Pixel coordinate grounding data:

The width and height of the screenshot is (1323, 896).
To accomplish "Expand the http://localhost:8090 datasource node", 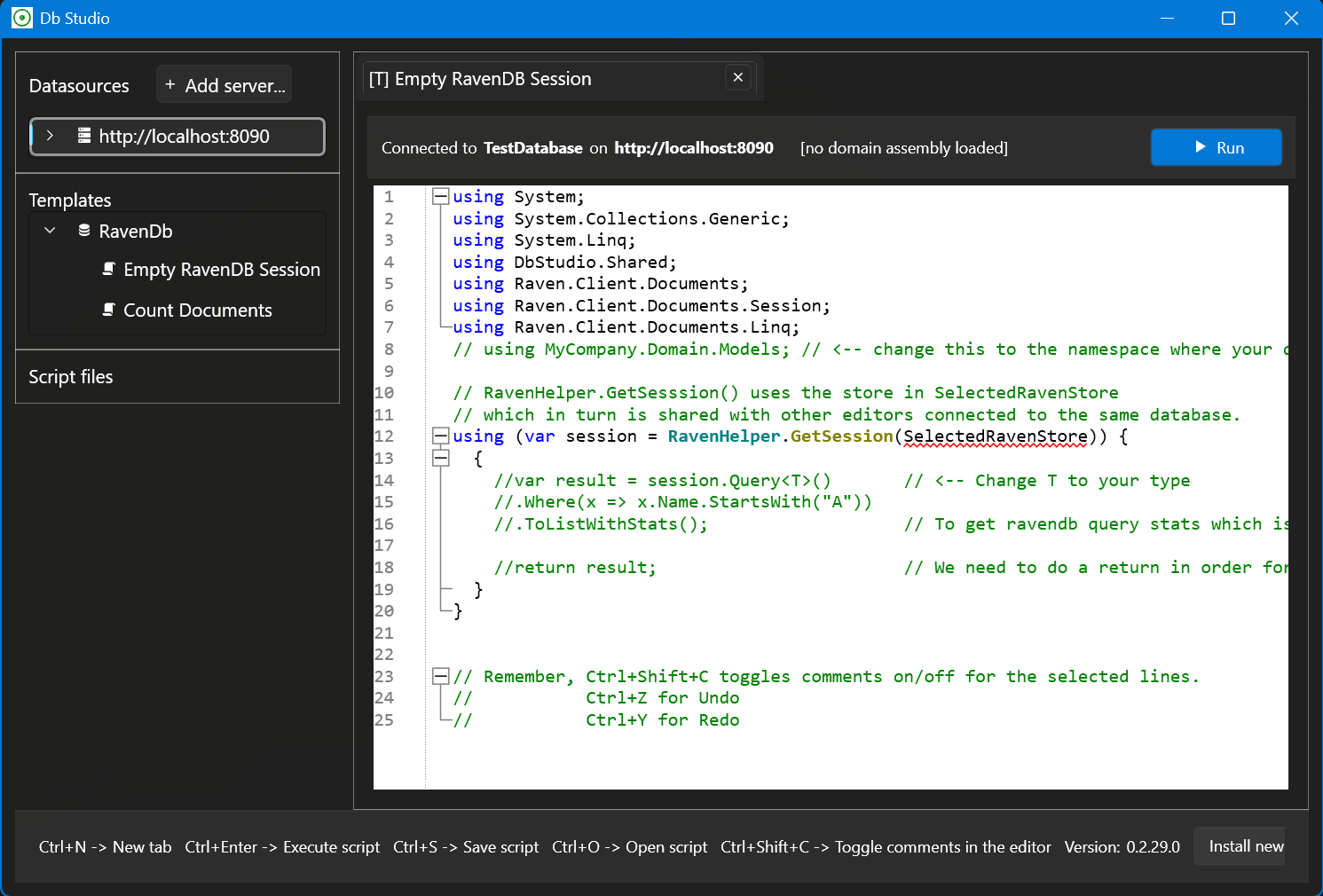I will tap(51, 136).
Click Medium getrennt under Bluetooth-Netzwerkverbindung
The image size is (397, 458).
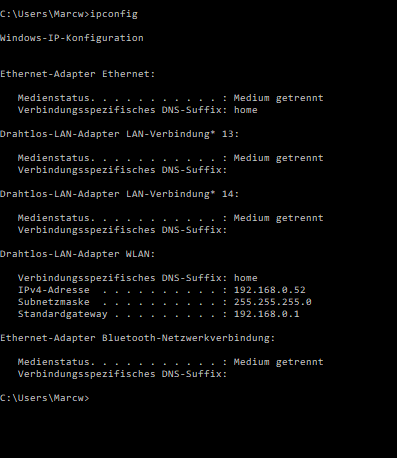pos(278,362)
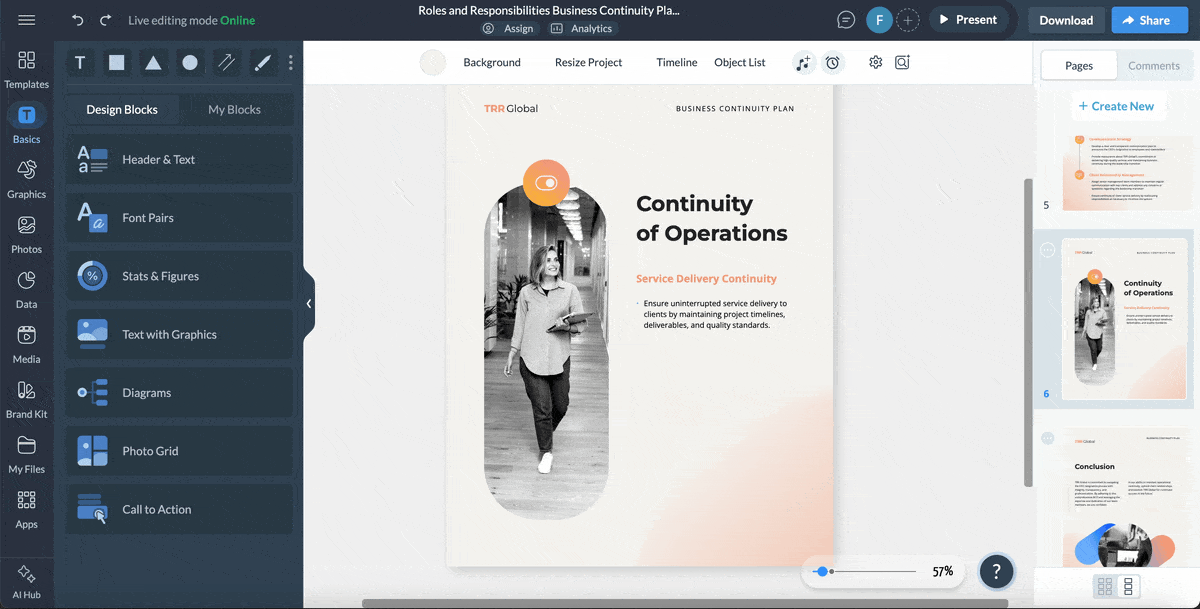
Task: Open the timer/alarm settings icon
Action: click(x=833, y=62)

*AIM OF THE EXERCISE*.
A word-for-word copy is needed of the lines from the line with "Click Medium getrennt" through the last line of the entries above, with both ends kept and the pictures dropped.

*EXPECTED ANSWER*.
Click Medium getrennt under Bluetooth-Netzwerkverbindung
The image size is (397, 458).
pos(278,362)
Task: Open the timer/alarm settings icon
Action: click(x=833, y=62)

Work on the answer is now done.